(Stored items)
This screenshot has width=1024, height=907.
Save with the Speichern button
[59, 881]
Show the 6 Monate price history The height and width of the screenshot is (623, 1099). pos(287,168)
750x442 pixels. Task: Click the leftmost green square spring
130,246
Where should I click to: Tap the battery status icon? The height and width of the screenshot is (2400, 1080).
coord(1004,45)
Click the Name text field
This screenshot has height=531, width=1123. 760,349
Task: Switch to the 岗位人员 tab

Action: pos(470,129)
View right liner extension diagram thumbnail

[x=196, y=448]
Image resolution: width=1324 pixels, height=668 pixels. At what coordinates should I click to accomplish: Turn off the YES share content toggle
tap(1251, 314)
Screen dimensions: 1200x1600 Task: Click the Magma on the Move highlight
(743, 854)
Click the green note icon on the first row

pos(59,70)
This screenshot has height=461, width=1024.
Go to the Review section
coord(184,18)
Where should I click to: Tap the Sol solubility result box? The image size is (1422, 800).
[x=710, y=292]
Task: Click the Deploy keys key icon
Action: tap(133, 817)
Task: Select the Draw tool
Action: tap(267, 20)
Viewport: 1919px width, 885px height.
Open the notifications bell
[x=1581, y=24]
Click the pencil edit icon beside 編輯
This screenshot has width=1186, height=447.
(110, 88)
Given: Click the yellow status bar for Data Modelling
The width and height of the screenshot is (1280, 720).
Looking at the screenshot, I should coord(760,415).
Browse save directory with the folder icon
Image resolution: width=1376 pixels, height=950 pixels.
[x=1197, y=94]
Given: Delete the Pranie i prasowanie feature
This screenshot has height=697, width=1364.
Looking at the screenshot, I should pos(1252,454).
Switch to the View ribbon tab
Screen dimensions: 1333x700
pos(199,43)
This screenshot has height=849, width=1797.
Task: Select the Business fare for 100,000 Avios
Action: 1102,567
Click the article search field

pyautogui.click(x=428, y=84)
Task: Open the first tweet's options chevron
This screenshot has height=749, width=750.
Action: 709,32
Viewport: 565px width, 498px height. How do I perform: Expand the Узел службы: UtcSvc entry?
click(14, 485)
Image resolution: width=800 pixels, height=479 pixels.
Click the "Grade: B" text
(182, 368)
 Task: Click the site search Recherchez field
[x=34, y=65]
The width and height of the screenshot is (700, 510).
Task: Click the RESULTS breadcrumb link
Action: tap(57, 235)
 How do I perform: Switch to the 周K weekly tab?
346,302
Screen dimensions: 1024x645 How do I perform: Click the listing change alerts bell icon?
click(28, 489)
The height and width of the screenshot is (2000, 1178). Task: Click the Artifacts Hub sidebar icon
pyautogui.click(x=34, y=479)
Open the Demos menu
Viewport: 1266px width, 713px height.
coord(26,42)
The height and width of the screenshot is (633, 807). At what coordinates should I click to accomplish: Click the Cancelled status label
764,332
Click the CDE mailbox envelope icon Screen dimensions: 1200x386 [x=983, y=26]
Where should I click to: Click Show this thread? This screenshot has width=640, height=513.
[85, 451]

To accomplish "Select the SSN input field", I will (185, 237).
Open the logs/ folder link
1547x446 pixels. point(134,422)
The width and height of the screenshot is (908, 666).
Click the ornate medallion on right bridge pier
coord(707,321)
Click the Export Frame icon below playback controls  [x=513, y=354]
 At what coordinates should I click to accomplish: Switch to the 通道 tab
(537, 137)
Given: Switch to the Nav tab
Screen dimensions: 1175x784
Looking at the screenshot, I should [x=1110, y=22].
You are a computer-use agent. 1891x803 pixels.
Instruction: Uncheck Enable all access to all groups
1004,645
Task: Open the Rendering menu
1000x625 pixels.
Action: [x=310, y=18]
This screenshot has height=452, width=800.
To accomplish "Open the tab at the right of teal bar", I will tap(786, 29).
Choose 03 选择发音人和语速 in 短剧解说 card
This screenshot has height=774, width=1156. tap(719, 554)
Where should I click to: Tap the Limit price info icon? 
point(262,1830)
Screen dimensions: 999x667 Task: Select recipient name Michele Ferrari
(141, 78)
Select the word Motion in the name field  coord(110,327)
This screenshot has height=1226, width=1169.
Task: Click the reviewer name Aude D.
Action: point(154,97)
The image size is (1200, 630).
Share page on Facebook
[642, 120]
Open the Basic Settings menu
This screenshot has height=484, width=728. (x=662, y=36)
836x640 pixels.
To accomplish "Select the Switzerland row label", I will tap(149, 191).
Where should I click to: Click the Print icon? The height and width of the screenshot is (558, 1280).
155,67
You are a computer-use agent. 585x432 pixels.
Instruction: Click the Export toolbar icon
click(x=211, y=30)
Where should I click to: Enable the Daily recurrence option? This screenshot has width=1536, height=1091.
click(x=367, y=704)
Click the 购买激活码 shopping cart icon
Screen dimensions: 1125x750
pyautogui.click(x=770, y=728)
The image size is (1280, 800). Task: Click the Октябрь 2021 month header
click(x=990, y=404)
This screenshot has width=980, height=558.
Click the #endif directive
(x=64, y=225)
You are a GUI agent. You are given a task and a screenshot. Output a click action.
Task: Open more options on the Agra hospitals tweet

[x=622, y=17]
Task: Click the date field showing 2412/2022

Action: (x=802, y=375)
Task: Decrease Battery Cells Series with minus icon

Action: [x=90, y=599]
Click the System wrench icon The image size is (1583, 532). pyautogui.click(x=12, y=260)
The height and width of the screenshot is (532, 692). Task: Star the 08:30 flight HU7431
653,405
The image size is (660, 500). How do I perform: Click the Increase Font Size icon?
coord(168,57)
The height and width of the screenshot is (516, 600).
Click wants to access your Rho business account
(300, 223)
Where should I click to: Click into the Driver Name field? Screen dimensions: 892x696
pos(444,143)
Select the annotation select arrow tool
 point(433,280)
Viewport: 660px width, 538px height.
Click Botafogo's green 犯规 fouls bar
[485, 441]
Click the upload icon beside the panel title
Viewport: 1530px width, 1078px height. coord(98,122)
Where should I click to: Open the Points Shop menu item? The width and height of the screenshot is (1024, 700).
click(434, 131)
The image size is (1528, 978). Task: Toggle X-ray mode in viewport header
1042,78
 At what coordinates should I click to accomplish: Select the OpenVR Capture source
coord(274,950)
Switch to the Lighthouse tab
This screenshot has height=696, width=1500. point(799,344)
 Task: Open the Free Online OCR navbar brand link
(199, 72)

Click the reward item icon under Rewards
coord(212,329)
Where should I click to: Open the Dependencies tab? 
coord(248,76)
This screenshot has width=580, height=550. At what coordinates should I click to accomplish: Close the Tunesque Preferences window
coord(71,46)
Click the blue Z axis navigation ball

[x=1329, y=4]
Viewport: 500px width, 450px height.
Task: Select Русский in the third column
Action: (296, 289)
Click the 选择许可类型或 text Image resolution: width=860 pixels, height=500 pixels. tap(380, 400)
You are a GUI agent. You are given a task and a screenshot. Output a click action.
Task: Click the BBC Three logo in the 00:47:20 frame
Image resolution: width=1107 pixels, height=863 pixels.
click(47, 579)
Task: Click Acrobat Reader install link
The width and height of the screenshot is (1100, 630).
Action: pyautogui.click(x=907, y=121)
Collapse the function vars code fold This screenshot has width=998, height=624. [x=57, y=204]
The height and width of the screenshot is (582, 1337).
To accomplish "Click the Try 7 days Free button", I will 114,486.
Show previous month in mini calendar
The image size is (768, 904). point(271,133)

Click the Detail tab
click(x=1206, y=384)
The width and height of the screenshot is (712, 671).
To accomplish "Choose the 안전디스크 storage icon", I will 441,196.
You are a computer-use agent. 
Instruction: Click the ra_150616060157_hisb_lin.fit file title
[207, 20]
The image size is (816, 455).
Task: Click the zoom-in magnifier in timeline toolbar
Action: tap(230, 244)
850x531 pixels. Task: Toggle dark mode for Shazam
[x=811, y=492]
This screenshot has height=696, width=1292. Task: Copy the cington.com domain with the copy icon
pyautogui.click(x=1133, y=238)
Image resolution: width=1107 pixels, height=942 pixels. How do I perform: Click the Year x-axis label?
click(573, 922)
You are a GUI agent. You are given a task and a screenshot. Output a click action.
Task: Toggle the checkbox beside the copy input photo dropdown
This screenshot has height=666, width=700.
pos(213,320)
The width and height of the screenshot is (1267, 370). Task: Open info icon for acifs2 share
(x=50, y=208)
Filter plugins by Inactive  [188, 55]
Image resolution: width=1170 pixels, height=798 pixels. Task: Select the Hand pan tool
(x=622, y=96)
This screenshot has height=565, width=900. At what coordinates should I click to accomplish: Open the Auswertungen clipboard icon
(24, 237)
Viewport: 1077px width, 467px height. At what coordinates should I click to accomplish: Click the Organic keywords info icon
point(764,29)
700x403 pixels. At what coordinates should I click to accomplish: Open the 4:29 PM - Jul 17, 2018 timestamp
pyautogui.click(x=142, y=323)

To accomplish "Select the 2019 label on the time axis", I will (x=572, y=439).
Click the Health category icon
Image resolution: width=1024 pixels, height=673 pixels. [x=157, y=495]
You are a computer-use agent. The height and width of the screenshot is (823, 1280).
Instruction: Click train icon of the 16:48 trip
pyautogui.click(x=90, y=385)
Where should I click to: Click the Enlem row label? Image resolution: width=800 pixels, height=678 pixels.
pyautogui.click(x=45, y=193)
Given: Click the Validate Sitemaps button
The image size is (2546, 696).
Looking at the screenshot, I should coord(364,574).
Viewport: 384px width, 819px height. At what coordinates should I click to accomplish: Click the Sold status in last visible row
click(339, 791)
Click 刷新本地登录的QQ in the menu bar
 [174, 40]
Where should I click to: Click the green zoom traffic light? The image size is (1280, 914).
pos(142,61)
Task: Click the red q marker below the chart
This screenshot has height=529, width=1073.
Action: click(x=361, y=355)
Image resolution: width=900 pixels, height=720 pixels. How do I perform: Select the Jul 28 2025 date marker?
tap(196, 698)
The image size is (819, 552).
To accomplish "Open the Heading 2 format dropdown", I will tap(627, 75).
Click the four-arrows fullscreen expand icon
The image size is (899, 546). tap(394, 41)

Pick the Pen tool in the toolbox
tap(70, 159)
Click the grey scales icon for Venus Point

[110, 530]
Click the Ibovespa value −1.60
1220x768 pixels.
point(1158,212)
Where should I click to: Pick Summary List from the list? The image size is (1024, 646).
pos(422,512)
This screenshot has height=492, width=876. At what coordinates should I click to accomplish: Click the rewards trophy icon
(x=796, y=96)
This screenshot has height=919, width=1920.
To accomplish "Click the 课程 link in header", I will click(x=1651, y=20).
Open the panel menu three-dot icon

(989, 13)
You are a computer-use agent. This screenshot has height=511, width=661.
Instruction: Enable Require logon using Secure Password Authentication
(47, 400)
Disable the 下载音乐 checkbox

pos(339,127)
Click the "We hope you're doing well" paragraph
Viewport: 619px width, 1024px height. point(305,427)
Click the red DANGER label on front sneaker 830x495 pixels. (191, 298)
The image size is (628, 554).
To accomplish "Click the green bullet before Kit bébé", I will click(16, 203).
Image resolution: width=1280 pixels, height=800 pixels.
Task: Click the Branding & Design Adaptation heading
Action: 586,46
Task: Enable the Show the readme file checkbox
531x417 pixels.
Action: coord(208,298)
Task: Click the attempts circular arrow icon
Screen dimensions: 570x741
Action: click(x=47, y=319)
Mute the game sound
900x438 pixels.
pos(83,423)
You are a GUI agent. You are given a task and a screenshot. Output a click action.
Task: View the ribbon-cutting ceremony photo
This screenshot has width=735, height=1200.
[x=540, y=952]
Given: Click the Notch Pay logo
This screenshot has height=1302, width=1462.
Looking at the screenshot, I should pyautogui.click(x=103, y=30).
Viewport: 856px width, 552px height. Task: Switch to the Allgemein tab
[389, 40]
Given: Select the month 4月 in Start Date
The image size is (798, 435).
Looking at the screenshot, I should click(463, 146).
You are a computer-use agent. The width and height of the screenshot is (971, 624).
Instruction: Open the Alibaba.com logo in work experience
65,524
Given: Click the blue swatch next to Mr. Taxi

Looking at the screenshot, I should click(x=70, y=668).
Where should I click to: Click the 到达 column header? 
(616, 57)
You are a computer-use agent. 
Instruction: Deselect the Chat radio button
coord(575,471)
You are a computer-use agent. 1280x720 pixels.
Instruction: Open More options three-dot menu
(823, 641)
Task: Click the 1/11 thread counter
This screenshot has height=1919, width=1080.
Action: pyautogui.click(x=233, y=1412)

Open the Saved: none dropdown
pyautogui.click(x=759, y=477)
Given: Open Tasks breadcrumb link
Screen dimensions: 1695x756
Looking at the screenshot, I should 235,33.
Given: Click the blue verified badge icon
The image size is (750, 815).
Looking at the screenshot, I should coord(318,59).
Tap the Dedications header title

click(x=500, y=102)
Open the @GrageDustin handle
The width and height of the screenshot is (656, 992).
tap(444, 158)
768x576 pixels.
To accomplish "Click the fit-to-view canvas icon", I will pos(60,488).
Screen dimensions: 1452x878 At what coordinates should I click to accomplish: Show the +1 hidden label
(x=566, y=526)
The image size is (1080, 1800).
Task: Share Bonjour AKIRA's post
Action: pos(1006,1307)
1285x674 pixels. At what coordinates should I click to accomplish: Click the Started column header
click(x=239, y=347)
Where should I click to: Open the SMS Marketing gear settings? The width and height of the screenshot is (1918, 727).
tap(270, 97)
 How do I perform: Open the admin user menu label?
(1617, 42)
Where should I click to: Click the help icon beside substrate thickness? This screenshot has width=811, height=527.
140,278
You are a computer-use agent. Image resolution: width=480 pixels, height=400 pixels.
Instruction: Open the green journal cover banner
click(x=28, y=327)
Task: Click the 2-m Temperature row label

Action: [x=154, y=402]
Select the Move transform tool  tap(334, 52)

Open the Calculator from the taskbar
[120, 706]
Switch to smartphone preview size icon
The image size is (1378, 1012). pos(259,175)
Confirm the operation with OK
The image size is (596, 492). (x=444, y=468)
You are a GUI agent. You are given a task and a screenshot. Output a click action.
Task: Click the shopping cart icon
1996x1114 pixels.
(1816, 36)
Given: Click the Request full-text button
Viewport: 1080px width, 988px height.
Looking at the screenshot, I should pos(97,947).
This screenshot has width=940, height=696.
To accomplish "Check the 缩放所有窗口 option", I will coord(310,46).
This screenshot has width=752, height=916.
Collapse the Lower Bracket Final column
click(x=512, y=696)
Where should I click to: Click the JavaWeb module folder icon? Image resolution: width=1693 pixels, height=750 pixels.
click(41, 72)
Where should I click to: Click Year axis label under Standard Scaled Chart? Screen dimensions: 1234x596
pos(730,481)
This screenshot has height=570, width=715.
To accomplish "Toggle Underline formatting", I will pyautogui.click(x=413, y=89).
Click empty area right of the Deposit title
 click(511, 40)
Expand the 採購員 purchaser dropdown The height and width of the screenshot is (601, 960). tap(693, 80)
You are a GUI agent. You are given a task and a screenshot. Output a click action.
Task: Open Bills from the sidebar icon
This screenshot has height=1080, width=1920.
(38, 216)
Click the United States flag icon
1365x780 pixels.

Work instruction.
Only the lines above starting at the line that holds "Given: Select the month 4月 in Start Date" and ending at the line that holds "You are a computer-use agent. The width" are to be repeated, exactly and in full.

Exercise solution.
Given: Select the month 4月 in Start Date
The image size is (798, 435).
Looking at the screenshot, I should click(463, 146).
You are a computer-use agent. The width and height of the screenshot is (971, 624).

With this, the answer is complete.